WORK TO COMPLETE: Exact copies of all the records are to be output.

(GIVEN DATA Opens)

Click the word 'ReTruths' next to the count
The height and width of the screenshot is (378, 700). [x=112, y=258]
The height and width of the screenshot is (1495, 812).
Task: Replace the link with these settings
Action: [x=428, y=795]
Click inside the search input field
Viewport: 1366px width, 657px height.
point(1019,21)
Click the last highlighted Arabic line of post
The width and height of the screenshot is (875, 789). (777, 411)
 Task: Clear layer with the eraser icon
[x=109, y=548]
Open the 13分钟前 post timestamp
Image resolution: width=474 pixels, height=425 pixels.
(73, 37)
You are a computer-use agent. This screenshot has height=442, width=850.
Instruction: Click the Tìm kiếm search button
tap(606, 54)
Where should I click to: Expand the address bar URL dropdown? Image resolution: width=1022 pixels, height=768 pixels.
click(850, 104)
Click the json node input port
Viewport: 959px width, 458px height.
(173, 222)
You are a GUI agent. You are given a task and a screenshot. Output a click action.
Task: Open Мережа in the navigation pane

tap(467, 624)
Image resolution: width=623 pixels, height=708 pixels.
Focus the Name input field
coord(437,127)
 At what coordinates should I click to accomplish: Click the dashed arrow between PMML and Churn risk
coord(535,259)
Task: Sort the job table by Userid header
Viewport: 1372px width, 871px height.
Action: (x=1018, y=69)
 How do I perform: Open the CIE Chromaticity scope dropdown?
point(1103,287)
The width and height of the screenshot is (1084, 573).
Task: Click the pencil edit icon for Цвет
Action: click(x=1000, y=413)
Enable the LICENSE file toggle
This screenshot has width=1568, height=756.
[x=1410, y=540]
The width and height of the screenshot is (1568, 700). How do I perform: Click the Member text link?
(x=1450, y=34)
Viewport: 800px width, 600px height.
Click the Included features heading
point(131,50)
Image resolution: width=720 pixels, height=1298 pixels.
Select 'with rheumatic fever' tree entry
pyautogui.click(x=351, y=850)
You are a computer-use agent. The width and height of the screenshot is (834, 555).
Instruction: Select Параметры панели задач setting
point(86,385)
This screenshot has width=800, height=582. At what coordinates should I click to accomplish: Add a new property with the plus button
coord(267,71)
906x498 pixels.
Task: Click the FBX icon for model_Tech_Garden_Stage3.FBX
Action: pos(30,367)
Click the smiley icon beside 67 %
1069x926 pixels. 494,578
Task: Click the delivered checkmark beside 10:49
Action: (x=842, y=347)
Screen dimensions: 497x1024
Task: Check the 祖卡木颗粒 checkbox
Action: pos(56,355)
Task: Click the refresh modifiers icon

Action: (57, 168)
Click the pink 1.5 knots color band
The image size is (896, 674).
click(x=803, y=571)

(GIVEN DATA Closes)

WRITTEN REPLY:
Click the word 'ReTruths' next to the count
The height and width of the screenshot is (378, 700). [x=112, y=258]
The height and width of the screenshot is (1495, 812).
Task: Replace the link with these settings
Action: [x=428, y=795]
Click inside the search input field
Viewport: 1366px width, 657px height.
point(1019,21)
Click the last highlighted Arabic line of post
The width and height of the screenshot is (875, 789). (777, 411)
 Task: Clear layer with the eraser icon
[x=109, y=548]
Open the 13分钟前 post timestamp
Image resolution: width=474 pixels, height=425 pixels.
(73, 37)
You are a computer-use agent. This screenshot has height=442, width=850.
Instruction: Click the Tìm kiếm search button
tap(606, 54)
Where should I click to: Expand the address bar URL dropdown? Image resolution: width=1022 pixels, height=768 pixels.
click(850, 104)
Click the json node input port
Viewport: 959px width, 458px height.
(173, 222)
You are a GUI agent. You are given a task and a screenshot. Output a click action.
Task: Open Мережа in the navigation pane

tap(467, 624)
Image resolution: width=623 pixels, height=708 pixels.
Focus the Name input field
coord(437,127)
 At what coordinates should I click to accomplish: Click the dashed arrow between PMML and Churn risk
coord(535,259)
Task: Sort the job table by Userid header
Viewport: 1372px width, 871px height.
Action: (x=1018, y=69)
 How do I perform: Open the CIE Chromaticity scope dropdown?
point(1103,287)
The width and height of the screenshot is (1084, 573).
Task: Click the pencil edit icon for Цвет
Action: click(x=1000, y=413)
Enable the LICENSE file toggle
This screenshot has width=1568, height=756.
[x=1410, y=540]
The width and height of the screenshot is (1568, 700). How do I perform: Click the Member text link?
(x=1450, y=34)
Viewport: 800px width, 600px height.
Click the Included features heading
point(131,50)
Image resolution: width=720 pixels, height=1298 pixels.
Select 'with rheumatic fever' tree entry
pyautogui.click(x=351, y=850)
You are a computer-use agent. The width and height of the screenshot is (834, 555).
Instruction: Select Параметры панели задач setting
point(86,385)
This screenshot has width=800, height=582. At what coordinates should I click to accomplish: Add a new property with the plus button
coord(267,71)
906x498 pixels.
Task: Click the FBX icon for model_Tech_Garden_Stage3.FBX
Action: pos(30,367)
Click the smiley icon beside 67 %
1069x926 pixels. 494,578
Task: Click the delivered checkmark beside 10:49
Action: (x=842, y=347)
Screen dimensions: 497x1024
Task: Check the 祖卡木颗粒 checkbox
Action: pos(56,355)
Task: Click the refresh modifiers icon

Action: (57, 168)
Click the pink 1.5 knots color band
The image size is (896, 674).
click(x=803, y=571)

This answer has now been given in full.